Commit Graph

11 Commits

Author SHA1 Message Date
Tom Lane 3d2b31e30e Fix brin_summarize_new_values() to check index type and ownership.
brin_summarize_new_values() did not check that the passed OID was for
an index at all, much less that it was a BRIN index, and would fail in
obscure ways if it wasn't (possibly damaging data first?).  It also
lacked any permissions test; by analogy to VACUUM, we should only allow
the table's owner to summarize.

Noted by Jeff Janes, fix by Michael Paquier and me
2015-12-26 12:56:09 -05:00
Tom Lane 1676e4381f Fix brin regression test so it actually tests cidr.
The problem noted in my previous commit was simpler than I thought:
we weren't getting an index plan because the column wasn't indexed.
2015-06-04 15:24:22 -04:00
Tom Lane 79454c696b Tighten the per-operator testing done in brin regression test.
Verify that the number of matches is exactly what it should be, not just
that it not be zero.  This should help us detect any environment-dependent
issues.

Also, verify that we're getting the expected type of scan plan (either
bitmap or seqscan as appropriate).  Right now, this is failing on the
cidrcol test cases, as shown in the output file.  I'll look into that
in a bit, but it seems good to commit this as-is temporarily to verify
that it behaves as expected on the buildfarm.
2015-06-04 14:39:52 -04:00
Tom Lane 78e72794a7 Fix brin "char" test to actually test what it meant to test.
Casting to char, without quotes, does not give the same results as casting
to "char".  That meant we were not testing the brin "char" paths at all,
since we ended up with a text operator not a "char" operator.
2015-06-04 13:50:32 -04:00
Tom Lane bac99475eb Stabilize results of brin regression test.
This test used seqscans on tenk1, with LIMIT, to build test data.
That works most of the time, but if the synchronized-seqscan logic
kicks in, we get varying test data.  This seems likely to explain
the erratic test failures on buildfarm member chipmunk, which uses
smaller-than-default shared_buffers.  To fix, add ORDER BY clauses to
force the ordering to be what it was implicitly being assumed to be.

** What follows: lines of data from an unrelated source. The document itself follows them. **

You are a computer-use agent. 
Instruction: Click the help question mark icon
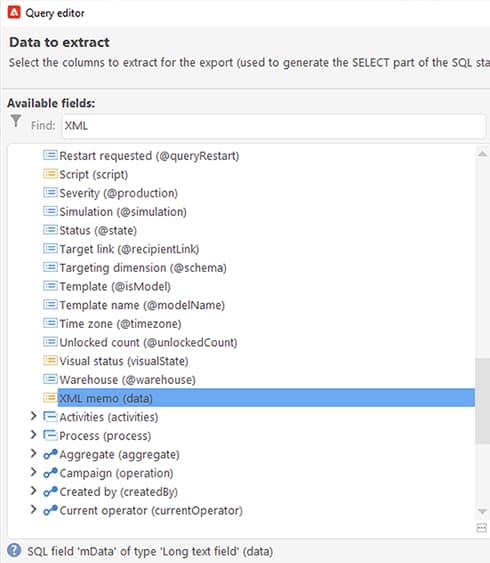pyautogui.click(x=14, y=550)
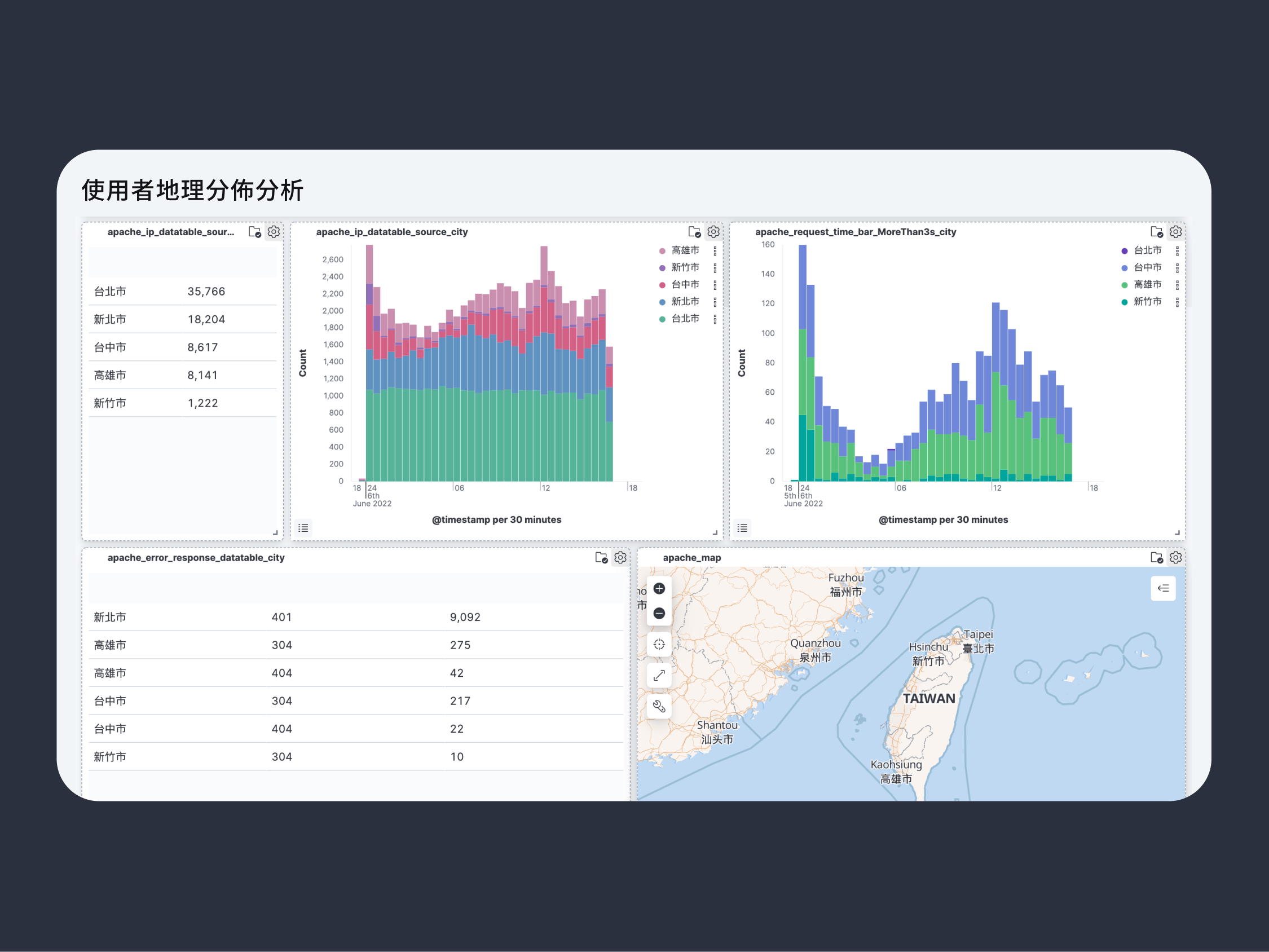Toggle 高雄市 series in source_city legend
Screen dimensions: 1269x952
[685, 251]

Peter Geoghegan had noticed this with respect to one of the trouble
spots, though not the ones actually causing the chipmunk issue.
2015-06-04 13:46:34 -04:00
Tom Lane 1f303fd1be Suppress occasional failures in brin regression test.
brin.sql included a call of brin_summarize_new_values(), and expected
it to always report exactly 5 summarization events.  This failed sometimes
during parallel regression tests, as a consequence of the database-wide
VACUUM in gist.sql getting there first.  The most future-proof way
to avoid variation in the test results is to forget about using
brin_summarize_new_values() and just do a plain "VACUUM brintest",
which will exercise the same code anyway.

Having done that, there's no need for preventing autovacuum on brintest;
doing so just reduces the scope of test coverage, so let's not.
2015-05-26 14:11:12 -04:00
Alvaro Herrera b0b7be6133 Add BRIN infrastructure for "inclusion" opclasses
This lets BRIN be used with R-Tree-like indexing strategies.

Also provided are operator classes for range types, box and inet/cidr.
The infrastructure provided here should be sufficient to create operator
classes for similar datatypes; for instance, opclasses for PostGIS
geometries should be doable, though we didn't try to implement one.

(A box/point opclass was also submitted, but we ripped it out before
commit because the handling of floating point comparisons in existing
code is inconsistent and would generate corrupt indexes.)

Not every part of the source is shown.